Wilde v. City of Dunsmuir

Supreme Court of California - August 3, 2020 - P.3d - 2020 WL 4432754 - 20 Cal. Daily Op. Serv. 7720

City resident filed petition for writ of mandate, seeking to require placement of referendum on ballot.

The Superior Court denied petition. Resident appealed. The Court of Appeal reversed and remanded with directions, and appeal was taken.

The Supreme Court held that:

Although California Constitution grants voters the power of referendum, which allows them to approve or reject laws enacted by their elected representatives before the laws take effect, the Constitution exempts certain categories of legislation, including statutes providing for tax levies or appropriations for usual current expenses of the government, and this exemption applies to measures setting municipal water rates.

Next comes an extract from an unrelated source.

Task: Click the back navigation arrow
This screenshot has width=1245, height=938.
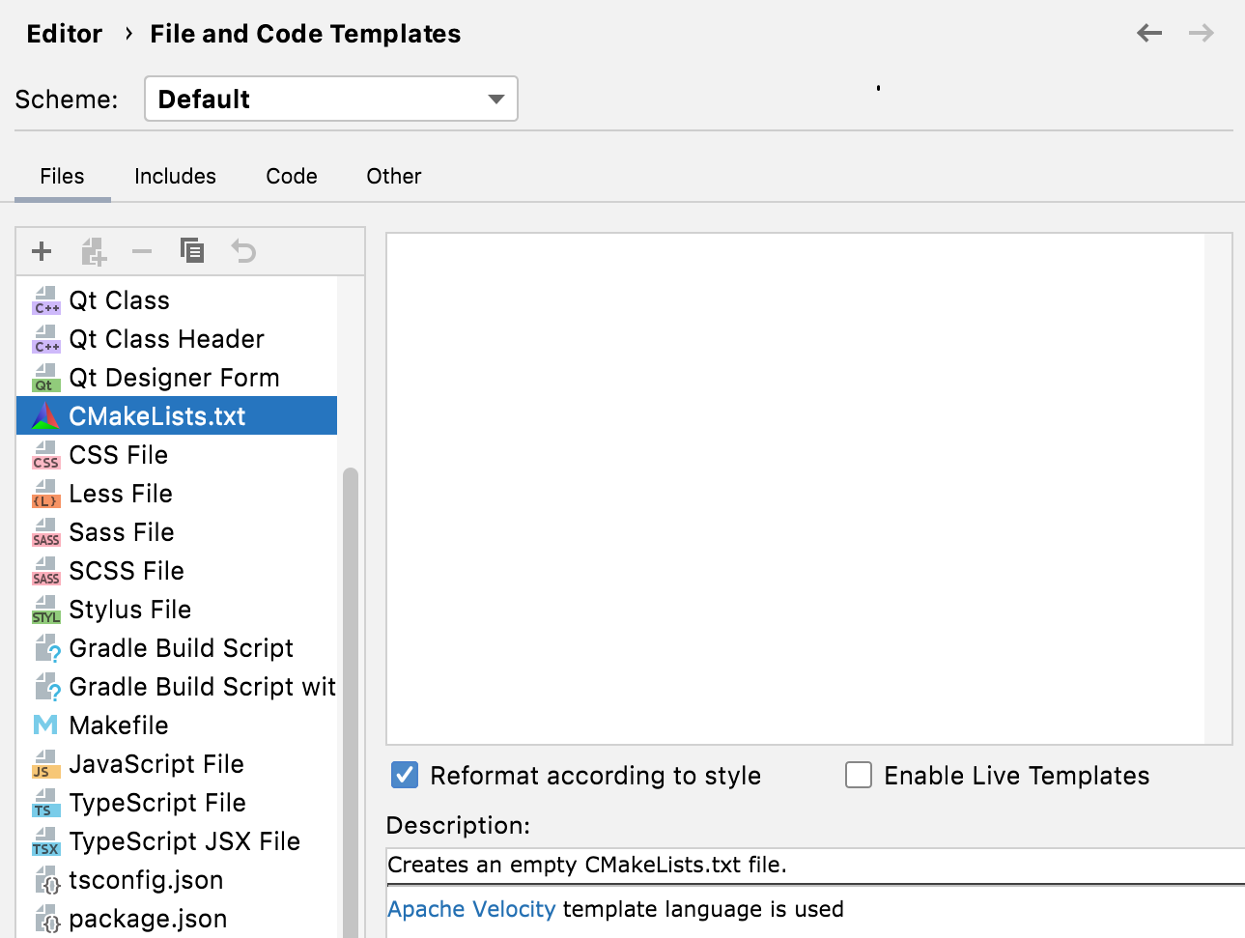Action: pyautogui.click(x=1148, y=32)
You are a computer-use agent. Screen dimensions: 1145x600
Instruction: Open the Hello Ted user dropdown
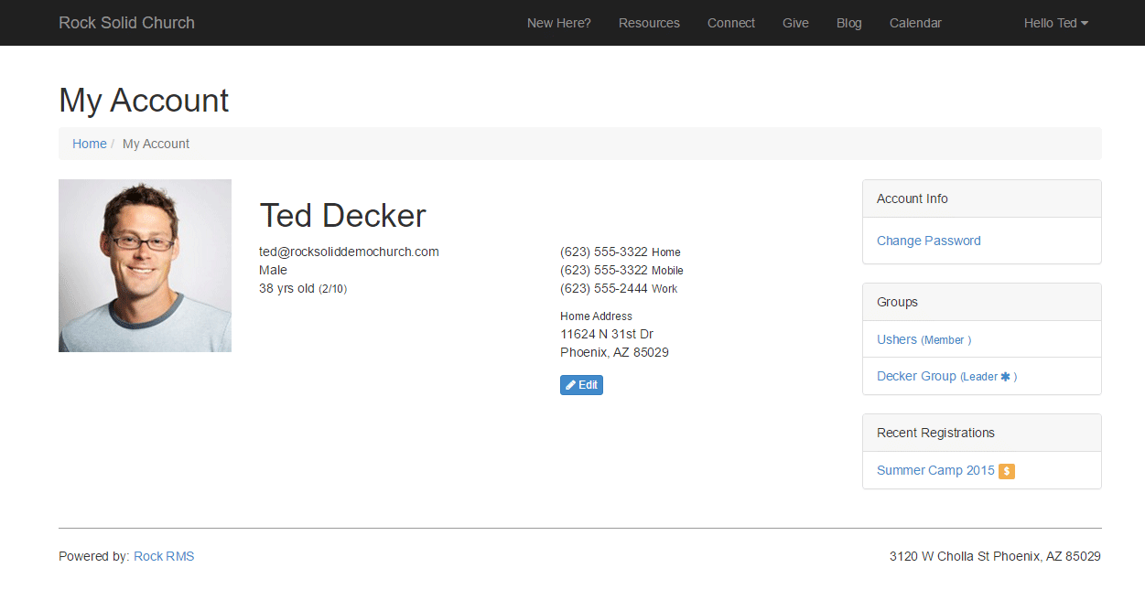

Constitutional articles added by Proposition 218, stating that initiative power shall not be prohibited or otherwise limited in matters of reducing or repealing any local tax, fee, or charge, did not control whether municipal water rates were subject to challenge by referendum; definitional provisions of constitutional articles added by Proposition 218 began with the phrase “as used in this article” and did not purport to apply to other provisions of law, nor did the articles contain any other indication of intent to alter or amend the meaning of “tax” as used in any other constitutional provision, including the referendum provision, which predated articles by several decades, and in the absence of such an indication, appellate court would presume that no alteration or amendment was intended, and although appellate courts had duty to harmonize constitutional provisions where possible, this duty did not compel appellate court to graft the tax terminology of constitutional articles onto the referendum provision when the voters had not chosen to do so.

Charges used to fund city’s provision of water, like other utility fees used to fund essential government services, are exempt from referendum under State Constitution’s taxation exemption; city depends on water charges to provide water to residents and to maintain the infrastructure necessary to do so, and even the temporary suspension of rate-setting resolution runs risk of undermining city’s ability to finance its water utility and manage its fiscal affairs, and the result would be to impair city’s ability to carry out one of its most basic and essential functions.

City resolution imposing water rates qualified as a “tax” measure within the meaning of taxation exception to the referendum power in State Constitution; disapproving Bock v. City Council, 109 Cal.App.3d 52, 167 Cal.Rptr. 43. Cal.